▶ _Exercise material_
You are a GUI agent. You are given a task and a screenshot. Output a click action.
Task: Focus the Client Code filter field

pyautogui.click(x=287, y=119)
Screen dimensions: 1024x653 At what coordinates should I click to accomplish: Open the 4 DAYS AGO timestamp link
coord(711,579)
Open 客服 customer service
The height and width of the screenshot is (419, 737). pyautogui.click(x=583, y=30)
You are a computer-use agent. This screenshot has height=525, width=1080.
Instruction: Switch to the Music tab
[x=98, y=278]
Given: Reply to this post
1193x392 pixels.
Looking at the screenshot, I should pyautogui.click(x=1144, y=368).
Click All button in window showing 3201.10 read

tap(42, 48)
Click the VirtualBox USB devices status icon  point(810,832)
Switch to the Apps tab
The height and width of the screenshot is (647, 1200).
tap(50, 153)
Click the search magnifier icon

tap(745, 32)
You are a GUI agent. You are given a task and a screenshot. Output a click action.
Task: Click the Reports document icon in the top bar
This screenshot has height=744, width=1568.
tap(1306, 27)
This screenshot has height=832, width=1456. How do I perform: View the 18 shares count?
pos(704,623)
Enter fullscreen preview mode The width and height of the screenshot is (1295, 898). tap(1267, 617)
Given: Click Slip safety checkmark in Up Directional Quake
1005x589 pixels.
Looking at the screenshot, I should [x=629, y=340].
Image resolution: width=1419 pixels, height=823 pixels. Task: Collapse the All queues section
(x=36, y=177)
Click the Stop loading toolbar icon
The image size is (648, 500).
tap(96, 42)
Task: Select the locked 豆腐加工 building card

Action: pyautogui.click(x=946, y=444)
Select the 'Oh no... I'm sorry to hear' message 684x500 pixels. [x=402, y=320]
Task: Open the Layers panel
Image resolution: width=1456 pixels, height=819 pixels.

▶ _To do_
Update the listing above by replacing "GUI agent" with "interface agent" wherever it occurs, leaving every other part of the listing unchanged.

▶ _Output for this exercise_
You are a interface agent. You are given a task and a screenshot. Output a click action.
Task: Focus the Client Code filter field

pyautogui.click(x=287, y=119)
Screen dimensions: 1024x653 At what coordinates should I click to accomplish: Open the 4 DAYS AGO timestamp link
coord(711,579)
Open 客服 customer service
The height and width of the screenshot is (419, 737). pyautogui.click(x=583, y=30)
You are a computer-use agent. This screenshot has height=525, width=1080.
Instruction: Switch to the Music tab
[x=98, y=278]
Given: Reply to this post
1193x392 pixels.
Looking at the screenshot, I should pyautogui.click(x=1144, y=368).
Click All button in window showing 3201.10 read

tap(42, 48)
Click the VirtualBox USB devices status icon  point(810,832)
Switch to the Apps tab
The height and width of the screenshot is (647, 1200).
tap(50, 153)
Click the search magnifier icon

tap(745, 32)
You are a interface agent. You are given a task and a screenshot. Output a click action.
Task: Click the Reports document icon in the top bar
This screenshot has height=744, width=1568.
tap(1306, 27)
This screenshot has height=832, width=1456. How do I perform: View the 18 shares count?
pos(704,623)
Enter fullscreen preview mode The width and height of the screenshot is (1295, 898). tap(1267, 617)
Given: Click Slip safety checkmark in Up Directional Quake
1005x589 pixels.
Looking at the screenshot, I should [x=629, y=340].
Image resolution: width=1419 pixels, height=823 pixels. Task: Collapse the All queues section
(x=36, y=177)
Click the Stop loading toolbar icon
The image size is (648, 500).
tap(96, 42)
Task: Select the locked 豆腐加工 building card

Action: pyautogui.click(x=946, y=444)
Select the 'Oh no... I'm sorry to hear' message 684x500 pixels. [x=402, y=320]
Task: Open the Layers panel
Image resolution: width=1456 pixels, height=819 pixels.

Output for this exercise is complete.